加权融合处理。加权融合实际上是基于加权平均的一种融合方法,该方法是通过对检测器所提供的冗余信息赋予不同的权值,利用加权算术平均的运算来获取其融合值,其融合值综合性地表达了包括冗余信息在内的全部检测数据信息特征,其加权权重的取值对较好的表达融合后的信息或者特征至关重要。
图4 基于 FCM 流量、速度聚类效果图
贝叶斯估计。此方法是数据融合的一种手段,是融合静态环境下传感器获得的高层面信息的常用方法。贝叶斯估计融合方法的核心在于其概率融合规则,其传感器信息融合是通过概率原则进行组合,对于不确定的信息采用条件概率来表示。多贝叶斯估计是将不同传感器依次给予贝叶斯估计,将各个单独物体的关联概率分布联合建立成基于后验概率的分布函数,使用该函数似然函数最小规则,提供多传感器信息的最终融合。
D-S证据推理。D-S证据推理是一种自上而下的融合方法,主要分为三级。第一级为目标的合成,就是将多源信息整合为一个整的输出结果的过程;第二级是逻辑推断,其目的是在获取的合成结果之上进行逻辑推断;第三级是数据的更新,各种传感器获得的感测数据都会存在或多或少的随机误差,因此需要在推断和目标合成之前更新传感器的观测数据。
人工神经网络。神经网络本身是具有强大的容错性、自组织能力,能够处理较为复杂的非线性问题,这些特性和非线性处理能力,符合多源数据融合技术处理的要求。多源传感器造成观测信息的不确定,神经网络能够通过当前样本的相似性自动去建立分类标准,通过分类标准和自身的推理能力完成多源数据的融合。
公路交通数据接入共享
实践中,充分利用各地已建成的交通综合信息平台,将交通诱导系统接入现有平台,实现管理软件一体化和资源共享,并在山区公路多个路段进行了应用,同期同路段相比,交通事故率下降了40%左右,交通拥堵率下降70%以上,全面保障广大群众安全畅通出行。

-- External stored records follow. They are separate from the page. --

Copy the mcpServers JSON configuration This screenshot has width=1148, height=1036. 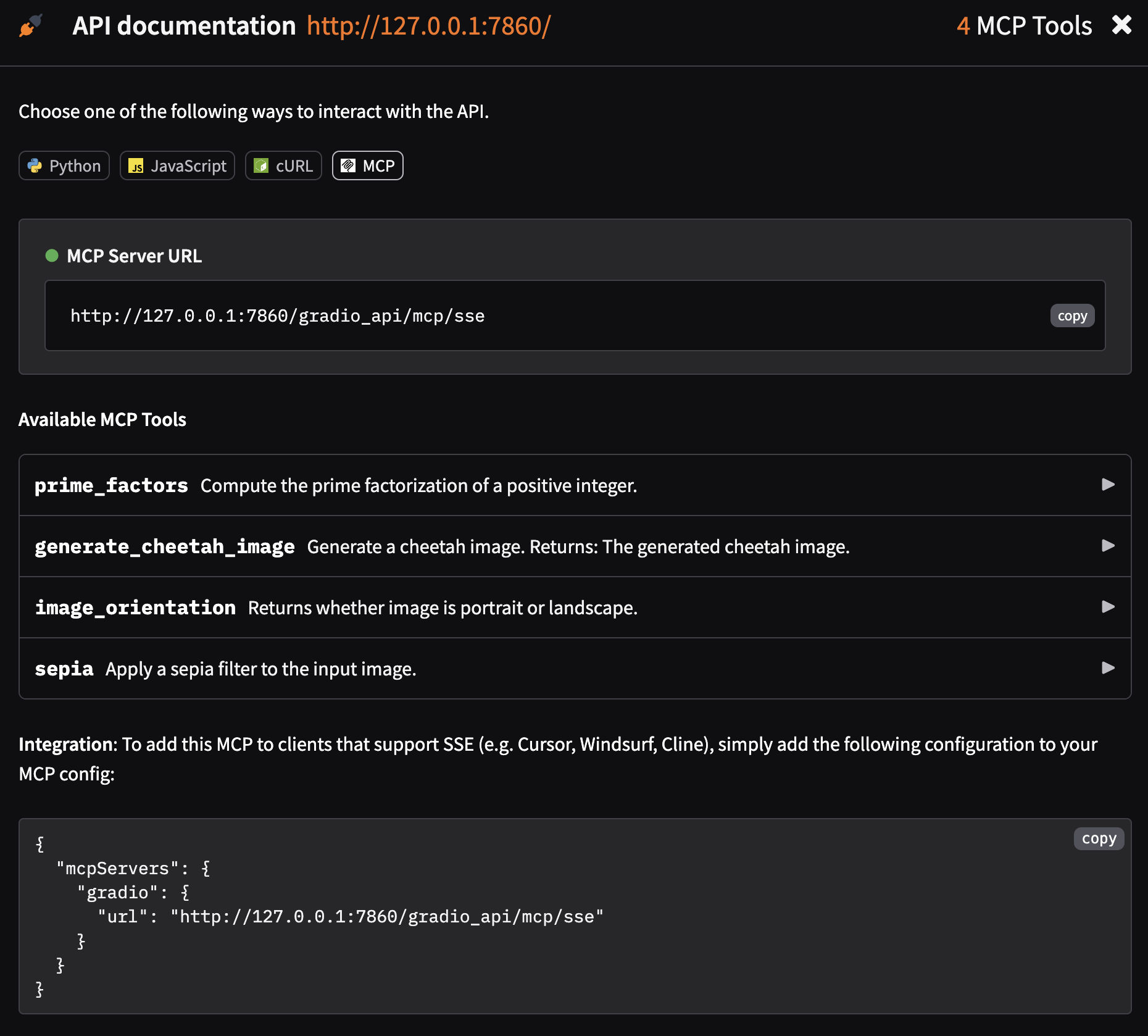[1099, 838]
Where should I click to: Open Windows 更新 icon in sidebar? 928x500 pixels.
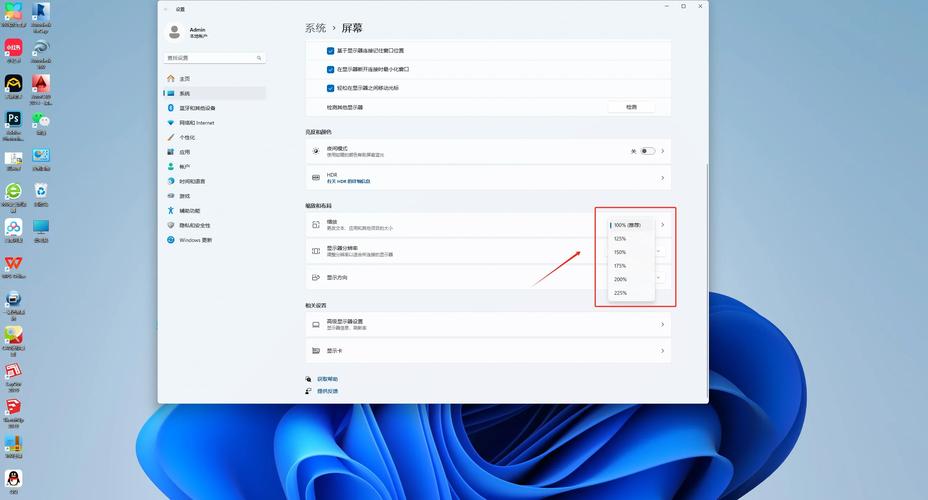(x=171, y=240)
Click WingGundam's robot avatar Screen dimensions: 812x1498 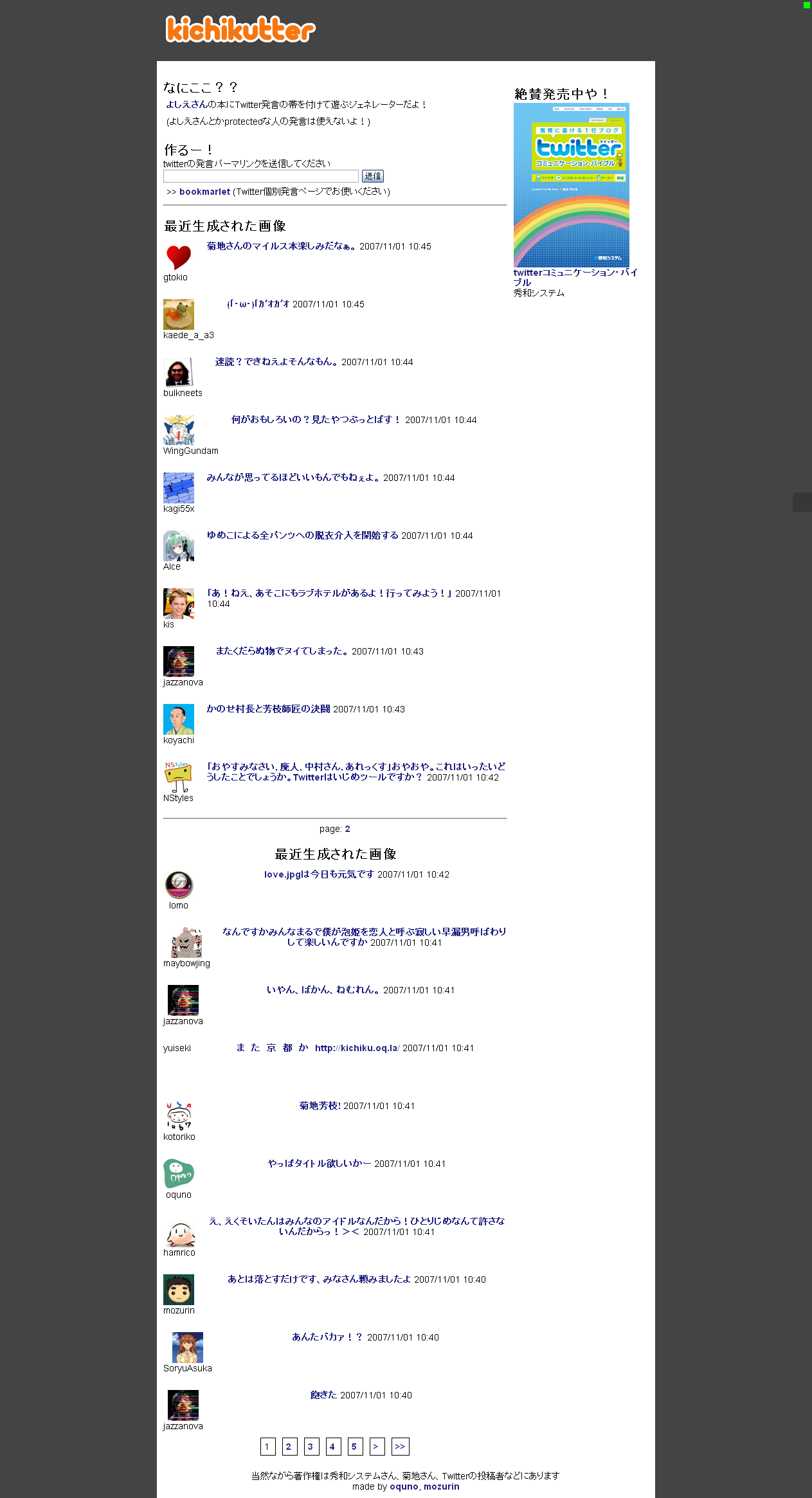[x=178, y=430]
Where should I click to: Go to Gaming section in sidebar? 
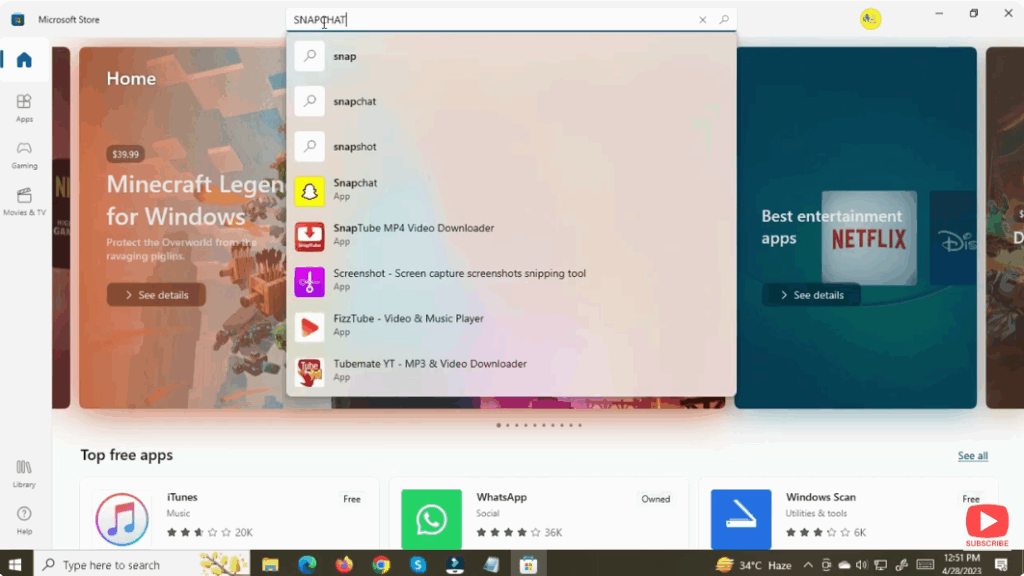(24, 154)
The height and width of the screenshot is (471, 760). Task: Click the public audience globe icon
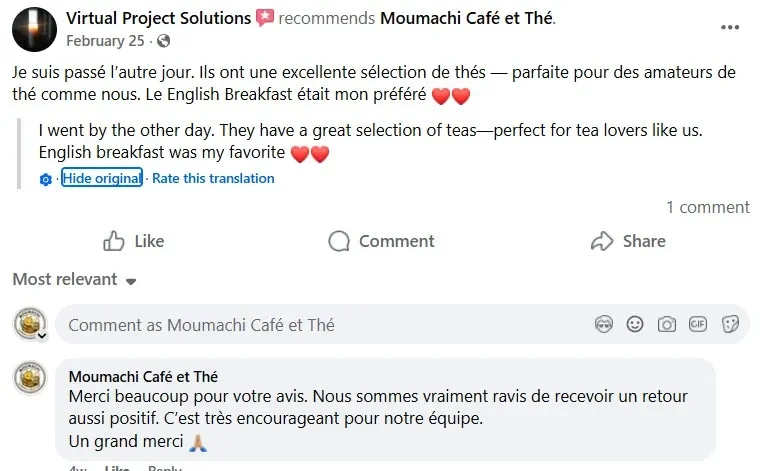point(164,41)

GIS地理信息接入。交通诱导系统的设备接入、数据存储、软件开发,均在当地交通综合信息平台的GIS地理信息管理系统平台上进行扩充和完善,主要包括:采集层,车辆检测设备位置信息、运行状态、统计信息以及获取的交通信息数据等;应用层,诱导屏位置信息、显示内容、运行状态等。
其他独立系统衔接。交通诱导系统应充分利用各地现有信息化系统平台,获取区域交通信息。例如,通过重庆交通运行管理平台获得连接各地各条高速公路运行情况;加强与各地应急指挥系统、交警交通管理系统对接获取外场丰富的视频监控资源、交通流数据;与旅游(集团)有限公司游客管理系统、铁路旅客信息系统等系统对接获取游客人次数据,以此增加交通数据多样性,更加全面地获取区域路网交通数据。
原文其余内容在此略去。